I have to target Tricore for some of my work. As far as I know, only Greenhills has an Ada compiler that supports it. But I’ve been curious why GCC couldn’t target it as well.
The build works and completes fine without Ada as a selected language. So I’m not sure what else is configured in this script that might be incompatible.
Does this error seem familiar to anyone? Is it something obvious to avoid when building an Ada toolchain? Or is it just that fundamentally the Ada support isn’t compatible with this architecture?
I’m unaware of any tricore toolchain vendor that supports Ada other than Greenhills. But, to be honest, I also have no idea what’s involved in making one language work and not the others.
I guess it isn’t just a simple matter then. Oh well.
You would need to go into the gcc internals docs to extend GCC to support it (I hope you like lisp as c macros?) then extend GNAT (start at the gcc-interface dir) to extend that.
That’s the repo I’m using. They have a meta repo with a build script. I just added Ada to the enabled languages in that and crossed my fingers basically.
Stage 1 “apparently” builds, but I don’t have gnatmake, and gcc -c hello.ada tells me that an Ada compiler isn’t available.
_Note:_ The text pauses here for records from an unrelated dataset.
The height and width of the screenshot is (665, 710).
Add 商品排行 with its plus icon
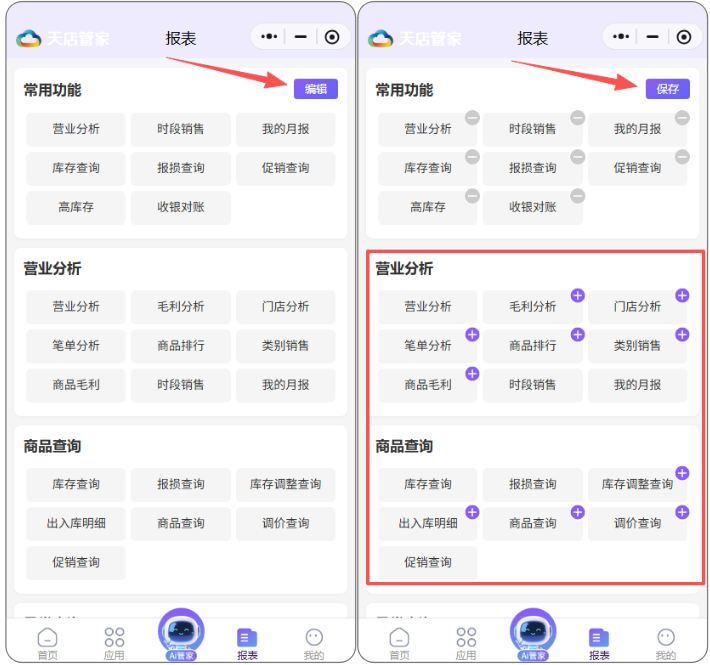click(577, 334)
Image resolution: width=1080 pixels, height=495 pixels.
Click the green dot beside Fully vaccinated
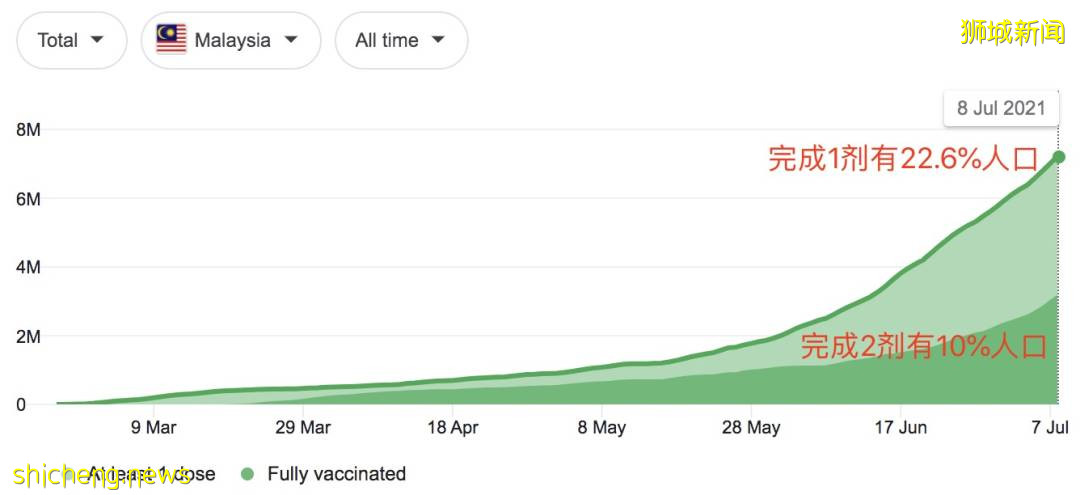249,474
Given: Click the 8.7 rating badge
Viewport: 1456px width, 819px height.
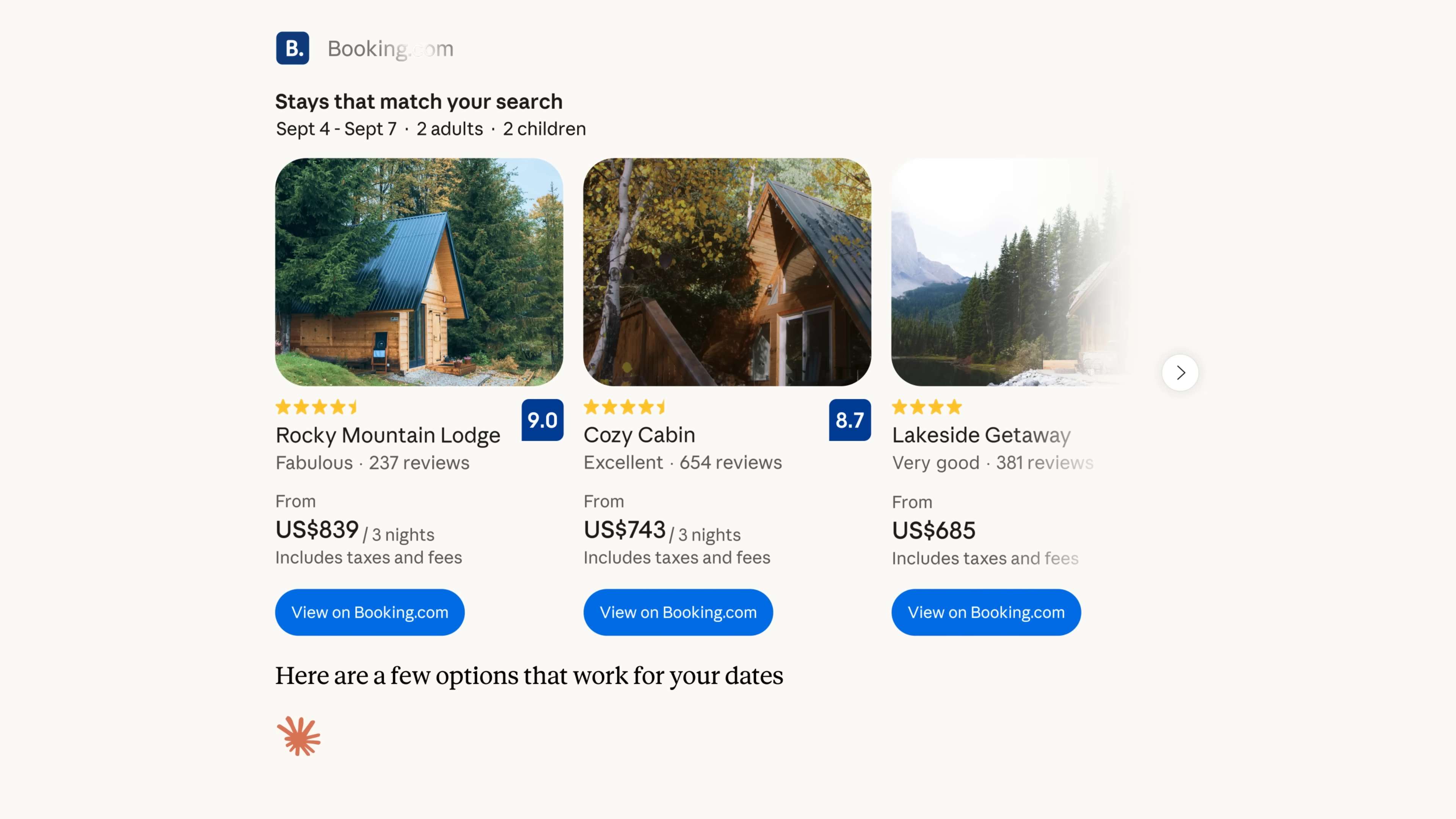Looking at the screenshot, I should [x=849, y=420].
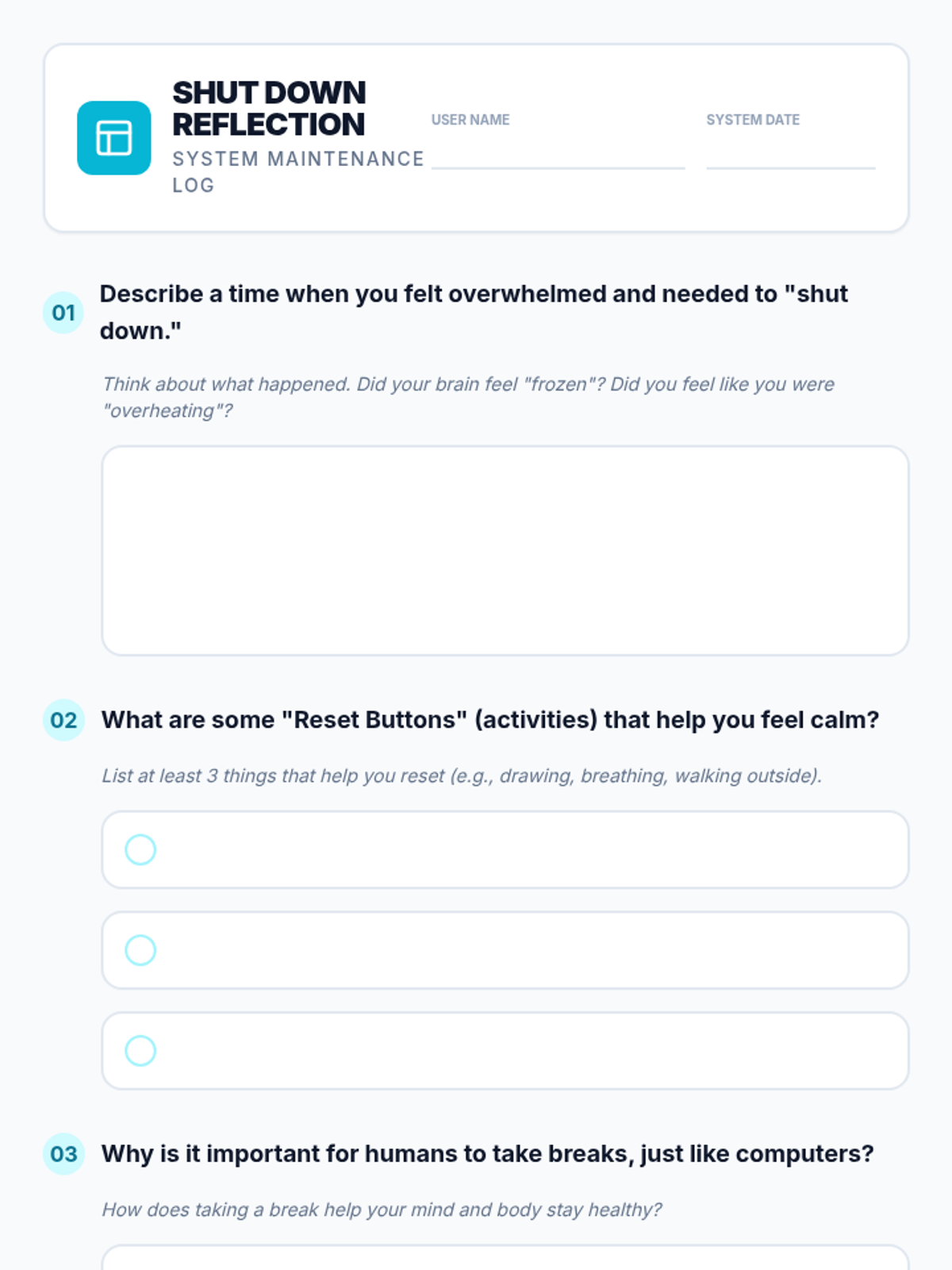This screenshot has height=1270, width=952.
Task: Click the SYSTEM DATE label
Action: point(753,120)
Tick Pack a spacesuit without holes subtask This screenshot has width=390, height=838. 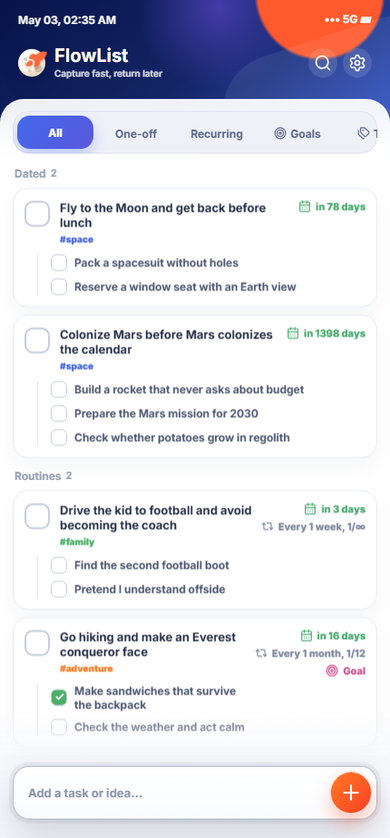pos(59,263)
In ‘bin’ I have a tricore-elf-gnatbind but no other gnat tools that I can tell.
This is the script I use for building a cross-to-arm-eabi compiler; the part that took me a long time to get right (thanks, Arnaud!) was line 38,
make -w -C gcc cross-gnattools ada.all.cross
The normal recommendation is that you use a native compiler at the same release as the one you’re trying to build, but if you’ve got gnatbind things must be looking good!
So when looking over the Makefile.rtl file, I didn’t exactly see a good template to start from. @Lucretia your example with vxworks lines is perfectly clear, but the section in the file for *-elf only has a single line.
I’ll have to learn a bit more about which lines I need to adapt I think. The *-elf section was my first thought for a bare-metal target.
I’ve had a look, but it’s all changed since I last looked, about 10-20 years ago. There used to be files with mlib in the name, tgt means target specific and there were files with that name too, iirc, so I don’t know it they’re generated, most likely. But IIRC, there was a rule that used to have something like tgt-mlib in it and you had to set that up for your target.
Probably best to do a find in the build fir for ‘mlib’ and ‘tgt’ and then ls -l them to see where they’re linked to if they exist and try to find the makefile location that way, you might also have to look in the generated makefiles to find them.